To train logic-gate networks, Petersen created functions that behave like logic gates for 0s and 1s, while also producing answers for intermediate values. That made it possible to use backpropagation during training. Afterward, the relaxed version could be converted back into something suitable for computer hardware.

That workaround is powerful, but expensive. Each node can become any one of 16 different logic gates, and the system must track and adjust the 16 probabilities connected to those choices. Petersen said during his NeurIPS talk that training these networks takes hundreds of times longer than training conventional neural networks on GPUs.

That burden matters for research groups without access to huge computing resources. Petersen developed the networks with colleagues at Stanford University and the University of Konstanz, and he noted that the required GPU time makes the research tremendously hard.

Where The Approach Already Looks Useful

Once training is finished, the costs shift dramatically. Petersen compared the logic-gate networks with other ultra-efficient networks, including binary neural networks, which use simplified perceptrons that process only binary values.

On the CIFAR-10 data set, which includes 10 categories of low-resolution images ranging from “frog” to “truck,” the logic-gate networks performed as well as those other efficient methods. They did so with fewer than a tenth of the logic gates required by the other methods, and in less than a thousandth of the time.

The tests used FPGAs, programmable computer chips that can emulate many possible logic-gate layouts. Petersen also noted that using non-programmable ASIC chips could reduce costs further, because programmable chips require more components to support their flexibility.

This points to the clearest near-term appeal of the method:

fast image classification after training
lower energy use during operation
hardware that could eventually sit inside personal devices
less need to send some data between devices and servers

Why Experts Are Still Cautious

The idea is not yet a replacement for traditional neural networks.
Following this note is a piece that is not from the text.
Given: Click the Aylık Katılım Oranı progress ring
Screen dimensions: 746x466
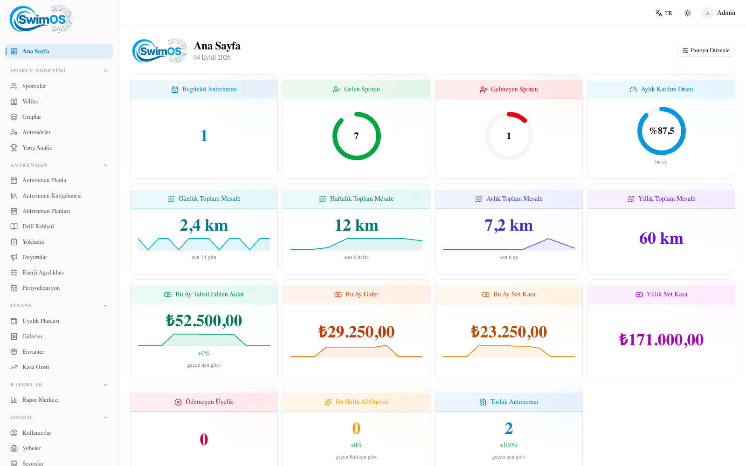Looking at the screenshot, I should click(661, 131).
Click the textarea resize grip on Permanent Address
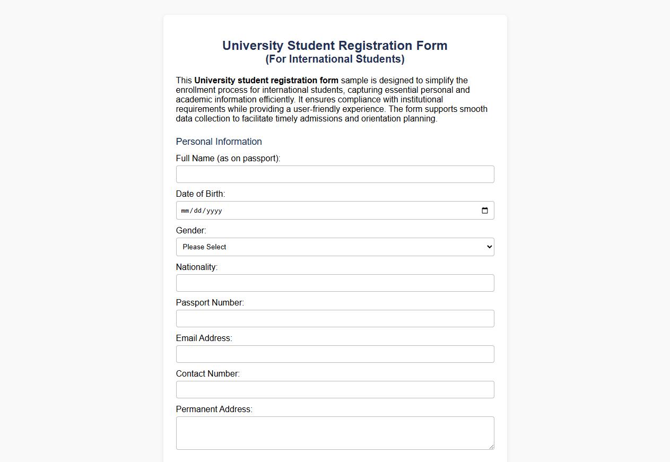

Farinaz Koushanfar, a professor of electrical and computer engineering at the University of California, San Diego, said she is not convinced the approach will perform well on more realistic problems. “It’s a cute idea, but I’m not sure how well it scales,” she says.

Her concern centers on approximation. The networks are trained through the relaxation strategy, not by directly training exact logic-gate behavior. That has not caused problems yet, but Koushanfar says it could become more serious as the networks grow.

Petersen is still aiming higher. He hopes to push logic-gate networks toward what he calls a “hardware foundation model,” a general-purpose vision network that could be mass-produced directly on chips. Such chips could be integrated into devices like personal phones and computers.

The goal is not to outperform the most capable traditional neural networks. Petersen acknowledges that logic-gate networks will never compete with them on performance. The target is a different trade-off: good enough results at the lowest possible cost.

“It won’t be the best model,” he says. “But it should be the cheapest.”